HALUANRAKYAT.com, KENDARI -- Asosiasi Rumah Makan, Refleksi, Bioskop, Karaoke, Warkop, dan Pub (Arokap) Sulawesi Tenggara melakukan sosialisasi pembayaran royalti hak cipta, Jumat (6/10/2023).
Ketua Arokap Sultra Amran mengatakan, pihaknya berkewajiban mensosialisasikan kepada para pengguna lisensi musik yang ada di Bumi Anoa.
Ia menyebut, pengurusan Lembaga Manajemen Kolektif Nasional (LMKN) anggota Arokap Sultra pasca covid akan ditertibkan pada 2023 karena merupakan suatu kewajiban yang harus dibayarkan. Pasalnya, mereka sudah menggunakan karya orang untuk menghasilkan uang dan bertujuan ekonomi dan komersial.
Ia mendata bahwa sebelum wabag Covid-19 melanda, karaoke di Kota Kendari berjumlah 30 tempat. Namun, pasca Covid-19 beberapa di antaranya mati dan tersisa 26 tempat di luar dari restoran, warkop, biliar dan tempat usaha lainnya.

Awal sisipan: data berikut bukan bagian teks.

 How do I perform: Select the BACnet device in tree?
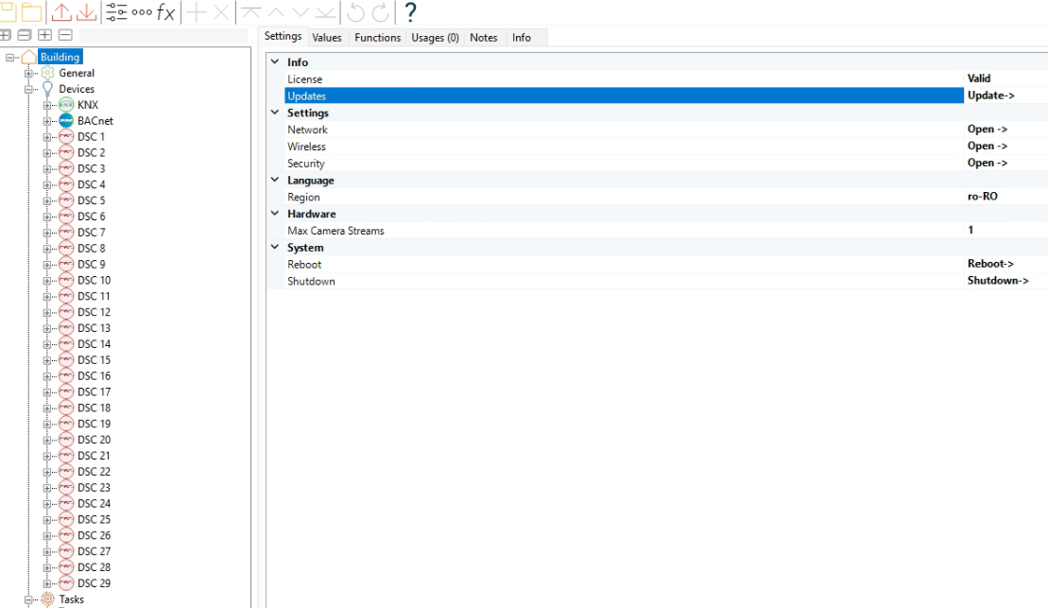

“Semua yang menggunakan musik itu diberikan penertiban dan informasi. Makanya kami lakukan sosialisasi secara terbuka kepada semua yang berusaha dan menggunakan musik. Masa kita pakai musiknya orang, lagunya orang, melodinya orang lantas kita tidak bayar. Kan lucu,” tambah Amran.
Persoalan pembayaran, lanjut Amran, pengguna lisensi langsung berurusan dengab LMKN, sementara Arokap hanya bertugas pada tahapan sosialisasi.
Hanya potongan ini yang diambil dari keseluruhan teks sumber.